Nah ada program komputer jahat nih yang masuk ke Google Play Store dengan licik. Adalah Anubis yang tetap tidak aktif untuk mengelabui deteksi sistem. Namun dalam pasifnya itu, Anubis sebenarnya menunggu adanya gerakan dari ponsel yang berasal dari sensor pada perangkat tersebut.
Begitu Anubis mendeteksi adanya gerakan pada ponsel, maka muatan pada malware itu akan bereaksi seketika. Tim Trend Micro mengatakan, pengembang malware itu berasumsi bahwa sandbox Android untuk memindai malware menggunakan emulator tanpa sensor gerak. Karenanya mereka tidak akan membuat malware dengan data seperti itu, supaya tak mudah terdeteksi. “Jika itu masalahnya, pengembang dapat menentukan jika aplikasi berjalan di sekitar sandbox dengan hanya mengecek sensor data,” ujar Tim Trend Micro.
Kedua aplikasi yang memiliki malware itu adalah aplikasi untuk konversi mata uang dan aplikasi pemantau baterai. Pada kedua aplikasi tersebut memiliki ulasan yang positif, walaupun sebagian besar adalah palsu. Google akhirnya mengetahui masalah ini. Aplikasi baterai hanya diunduh lima ribu kali sebelum akhirnya dihapus dari peredaran.
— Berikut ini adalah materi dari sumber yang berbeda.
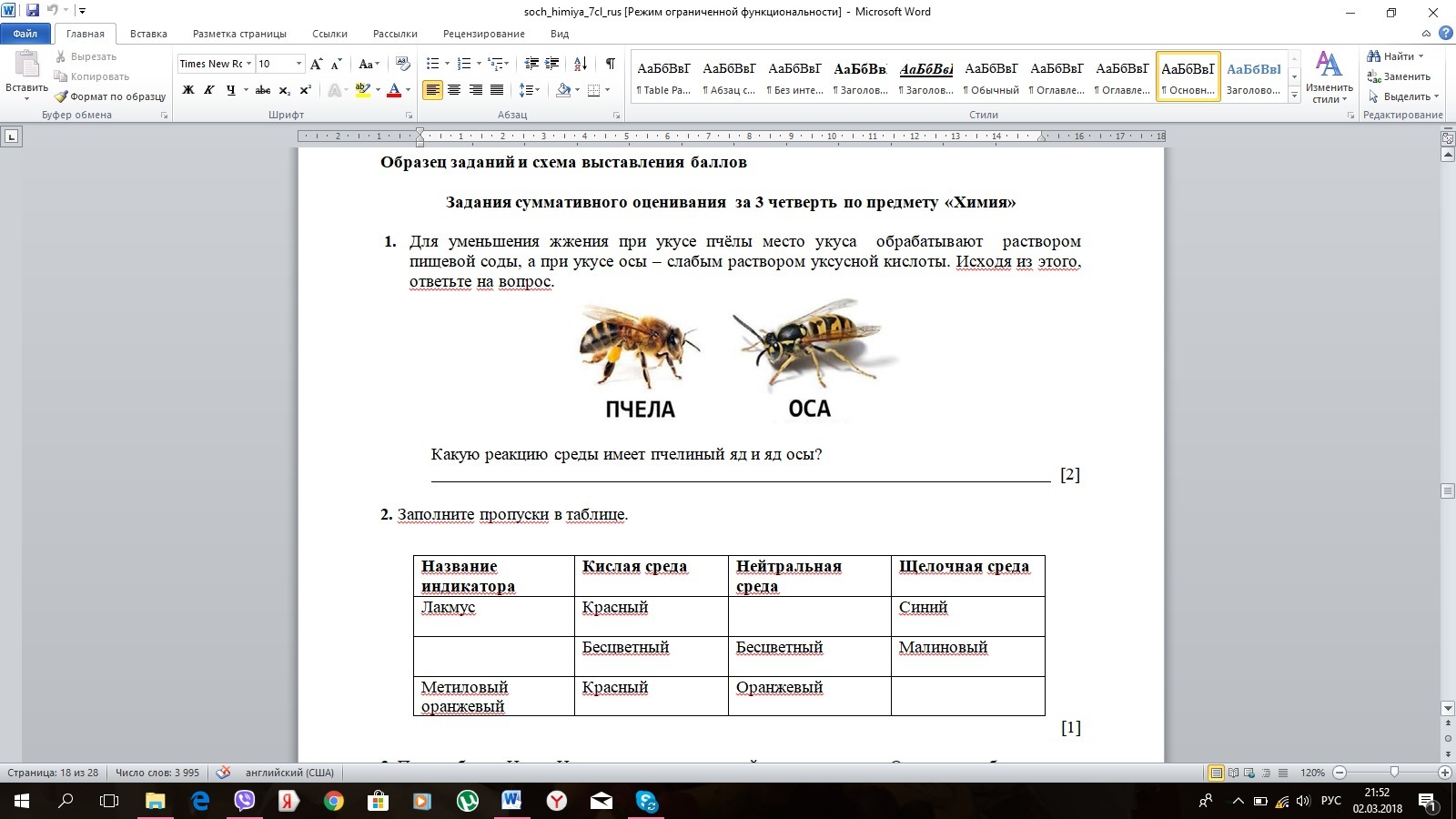Click the Заменить button
Image resolution: width=1456 pixels, height=819 pixels.
click(1400, 76)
Trend Micro mengatakan, malware Anubis bisa mencuri data kredensial sensitif dan informasi pengguna dengan diam-diam mengambil tangkapan layar pada perangkat pengguna.
Nah tuh ada yang menggunakan aplikasi konversi mata uang dan pemantau baterai? Hati-hati ya, jangan tertipu oleh feedback positif 
Be a good people be a smart netizen!